Sponsored by IOT

By Deborah Kotob, ABOM

Digital personalization of lenses allows for design optimization that accommodates the position of wear parameters. This customization of the lens design has significantly decreased lateral distortions improving optical performance and wearer satisfaction rates.   

Despite these advances in progressive lens design technology, some patients still experience the swim effect, especially in dynamic conditions. New Steady Method technology uses new data on optimum power distribution of mean spherical power to reduce the swim effect, while still optimizing the lens for unwanted astigmatism. Addressing both the mean spherical power and unwanted astigmatism in the lateral areas of the lens further reduces distortions while expanding useable areas. The result is more stable vision and more expansive clear fields of view.

There are geometrical limitations in progressive lens design described by the Minkwitz theorem that make it impossible to design a progressive lens (PAL) with zero peripheral distortion. Therefore, the goal of most progressive lens designers is to minimize these distortions to their geometrical limits. The addition power build or rate of progression results in spherocylindrical peripheral distortion laterally, on either side of the progressive corridor. Yet traditionally, design improvement efforts only target the reduction of astigmatic (cylindrical) distortion.

Based on empirical evidence, IOT Steady Method design technology goes one step further and takes the lens’ unwanted spherical power into account in the design process. The Steady Method technology developed by IOT is a scientific breakthrough in progressive lens design that evolved from the study of lens power variation and distribution, and the effects on the visual quality as experienced by the patient.

IOT has accomplished an industry first with this breakthrough PAL design technology. Steady Method technology employed in the Camber Steady PAL by Younger is the first to control the distribution of the unwanted sphere power in addition to cylinder power error, achieving null power in the lateral areas of the progressive lens. Visual performance effects are stabilized vision in the lens’ periphery, improving dynamic vision and the swim effect. Steady Method is a patented PAL design technology resulting from years of research and clinical trials.

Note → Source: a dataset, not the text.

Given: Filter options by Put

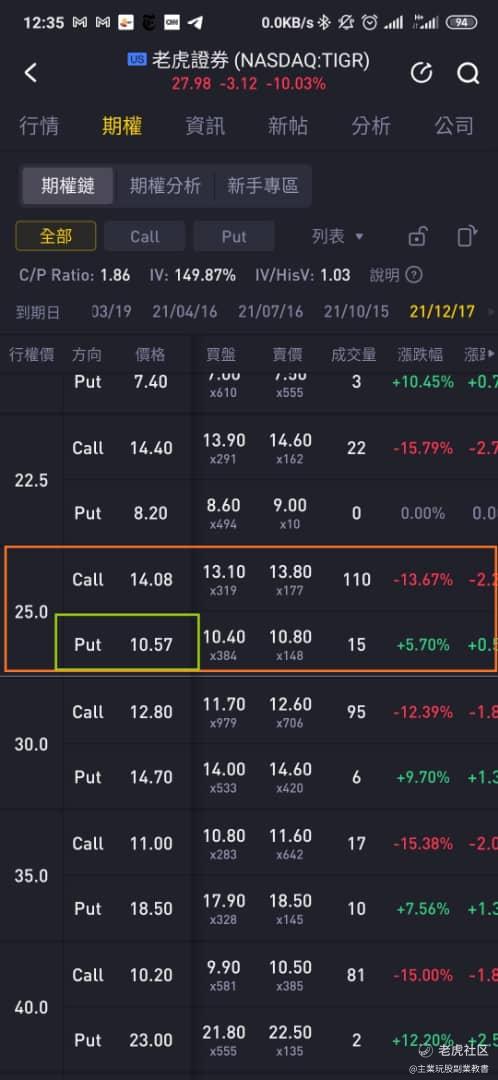Looking at the screenshot, I should pyautogui.click(x=234, y=236).
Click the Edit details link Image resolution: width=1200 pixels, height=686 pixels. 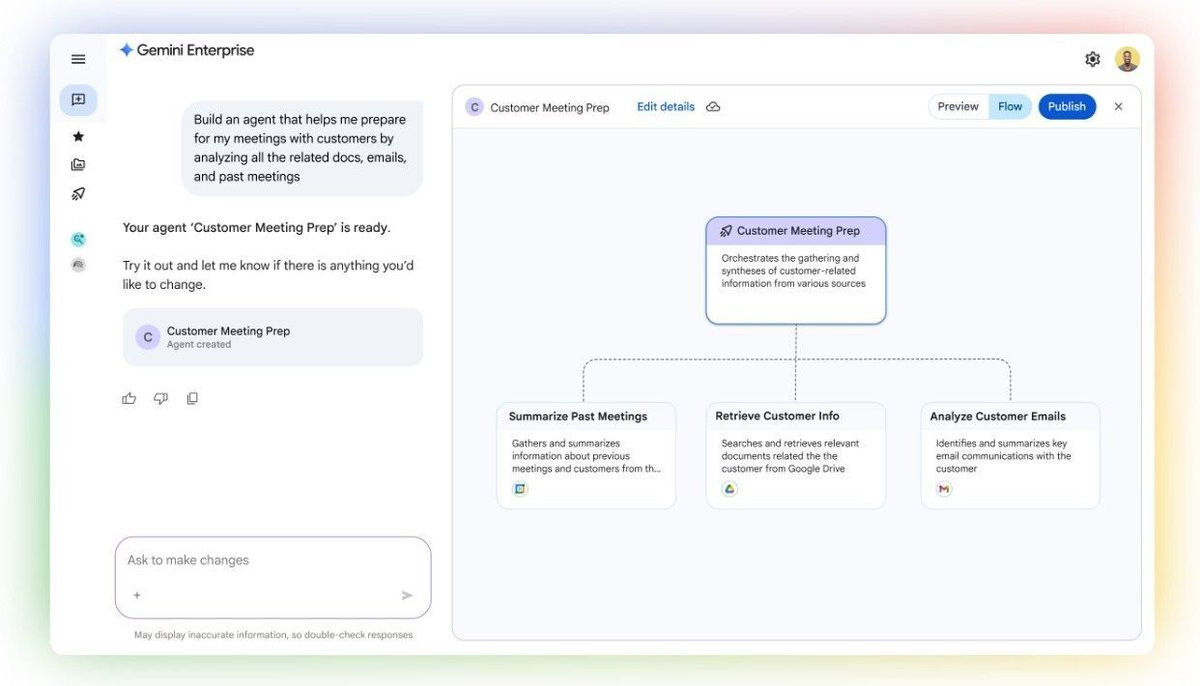coord(665,107)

One way to determine the lens’ optical performance is through theoretical maps that indicate the power distribution of a lens. In theoretical cylinder maps, Camber Steady has less unwanted astigmatism when compared to a progressive lens using a standard method. However, the sphere power maps make the main difference. In a standard method lens, the sphere power in the lateral areas of the lens tends to have a positive value, which cannot be negated through the eye’s accommodation. This residual positive power induces significant blur. Lenses calculated using the Steady Method present a null power.


FIG. 1 Cylinder Maps

CYLINDER MAPS
Cylinder maps represent unwanted astigmatism in the lateral areas of the progressive lens. Camber Steady lenses maintain wider visual fields for all distances comparable to the power distribution maps of a premium lens with balanced near and distance vision.


FIG. 2 Mean Power Maps

MEAN POWER MAPS
Both lenses vary in mean power in the lens’ lateral areas, mainly in the areas lateral to the distance and intermediate vision zones. In general, standard lenses present positive values for mean power in the lateral areas of the lens. However, Steady lenses present values near zero, which improves visual acuity and decreases distortion.


FIG. 3 Visual Acuity Contour maps predict the final perceived distortion in the lateral areas of the lens. These maps follow a phenomenological model for describing the visual acuity as a function of defocus that considers the accommodation effect.

VISUAL ACUITY CONTOURS
Visual Acuity Contour maps represent the usable visual areas. The classic method on the left compares the viewing zones for distance, intermediate and near vision based on the cylinder power and addition, which look similar in both lenses. In contrast, the Visual Acuity Contours map on the right illustrates the improvement in useable areas with the Steady Method. This analysis shows that the visual acuity contours differ when comparing a lens with Steady Method technology versus Sheedy contours. Visual acuity maps for Camber Steady lenses show a considerable improvement in the usable visual areas, especially in distance vision.

IN SUMMARY
IOT’s study of lens power variation and its distribution and its influence on the patient’s visual quality led to the determination of optimum lens power distribution for the least distortion and defocus. With the development of Steady Method design technology, the effect is enhanced visual performance with better and more stable peripheral vision.